Intelligent Go-Explore (IGE) extends the Go-Explore framework by incorporating the sophisticated reasoning capabilities of giant foundation models. These models, trained on vast internet-scale datasets, can understand and contextualize complex state information, which allows them to:

Select Promising States: IGE uses the FM to choose the most promising states to return to from the archive, leveraging its internalized notions of interest and value.
Select Actions: Instead of relying on random action sampling, IGE queries the FM to determine the best actions to explore from a given state.
Archive New States: The FM also judges whether newly discovered states are sufficiently interesting to be archived, thereby recognizing and prioritizing serendipitous discoveries.
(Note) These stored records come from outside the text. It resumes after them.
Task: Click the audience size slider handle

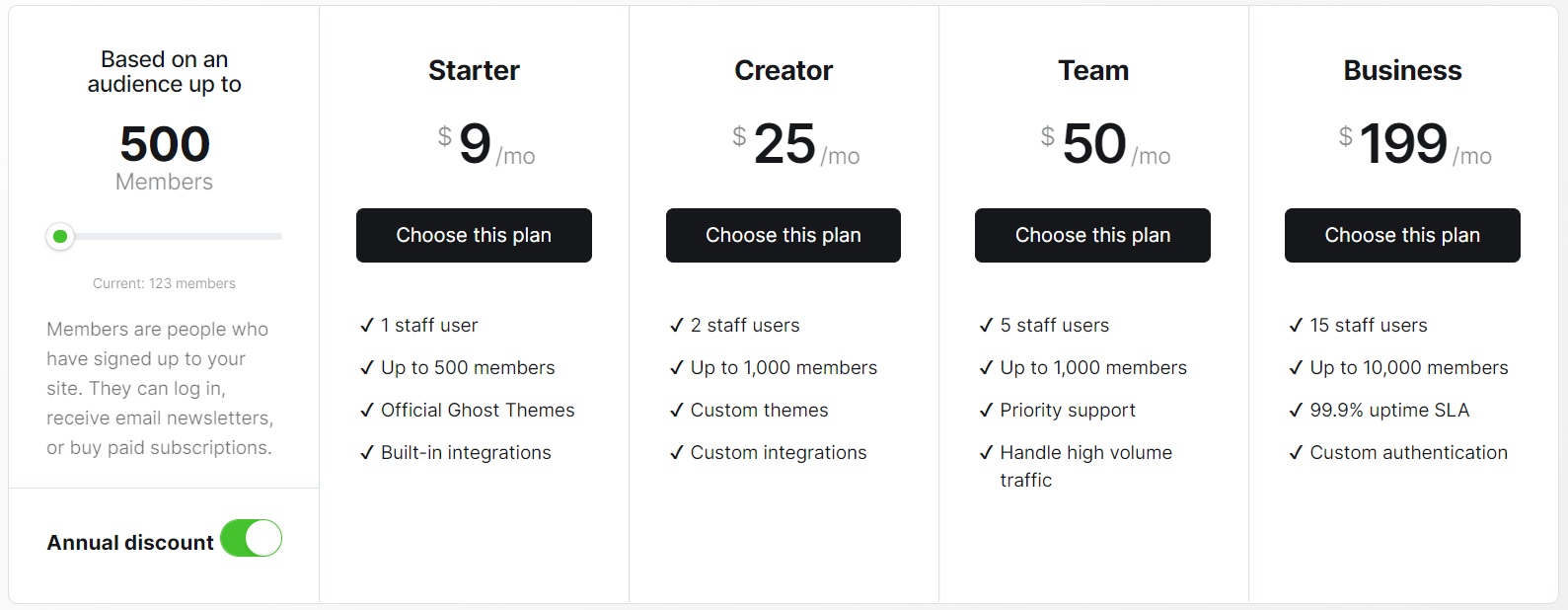Action: pyautogui.click(x=60, y=237)
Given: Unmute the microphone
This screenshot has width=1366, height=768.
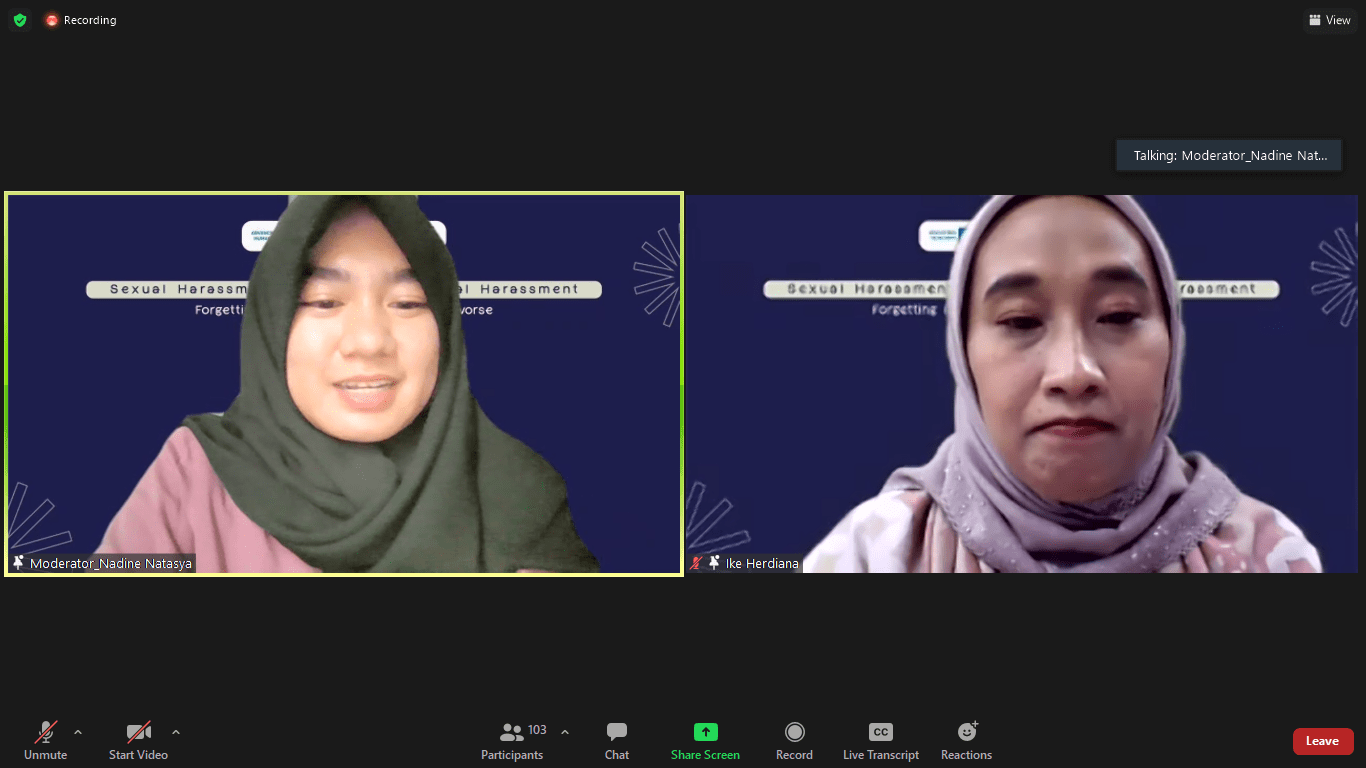Looking at the screenshot, I should [x=45, y=741].
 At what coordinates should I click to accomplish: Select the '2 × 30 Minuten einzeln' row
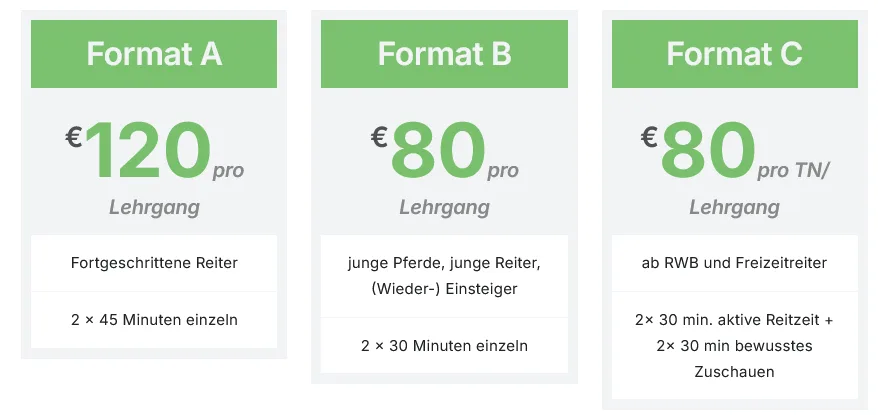click(444, 346)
By employing FM intelligence in these stages, IGE automates the exploration process, reducing the need for domain-specific heuristics and enabling more effective exploration in previously challenging environments.

Empirical Evaluation

IGE's efficacy is demonstrated across a variety of text-based environments that require exploration and search:

Game of 24: This mathematical reasoning task requires the agent to use arithmetic operations to reach a target number. IGE achieved a 100% success rate 70.8% faster than the best graph search baseline, showcasing its ability to leverage FM's intuitive problem-solving skills effectively.
BabyAI-Text: This environment involves a partially observable gridworld where agents follow language instructions. IGE outperformed the state-of-the-art methods with significantly fewer online samples, specifically excelling in more complex tasks involving sequence and temporal reasoning.
TextWorld: In this text-based game environment requiring long-horizon exploration and commonsense reasoning, IGE successfully solved tasks with complex state transitions and partial observability. Notably, IGE was the only algorithm to succeed in finding optimal solutions in the Coin Collector domain.

Analysis and Implications

The analysis section of the paper substantiates the importance of FM intelligence in different stages of Go-Explore, demonstrating substantial performance improvements when FM-based decision-making is used. Furthermore, integrating FMs significantly reduces the archive size by filtering uninteresting states, thereby focusing computational resources more effectively.

Future Directions and Speculations

The research opens new avenues for advancing autonomous agents across diverse and complex domains. As foundation models continue to improve, the capabilities and performance of IGE are expected to scale correspondingly. Future work could explore multimodal environments and expand the scope of applications to scientific discovery and innovation.

Conclusion

Intelligent Go-Explore represents a significant step forward in enhancing exploration capabilities through the integration of foundation models. By reducing reliance on manually designed heuristics and leveraging the contextual understanding of FMs, IGE offers a robust, scalable, and efficient approach to solving hard-exploration problems in RL. This work lays a strong foundation for future research into more generally capable and intelligent autonomous agents.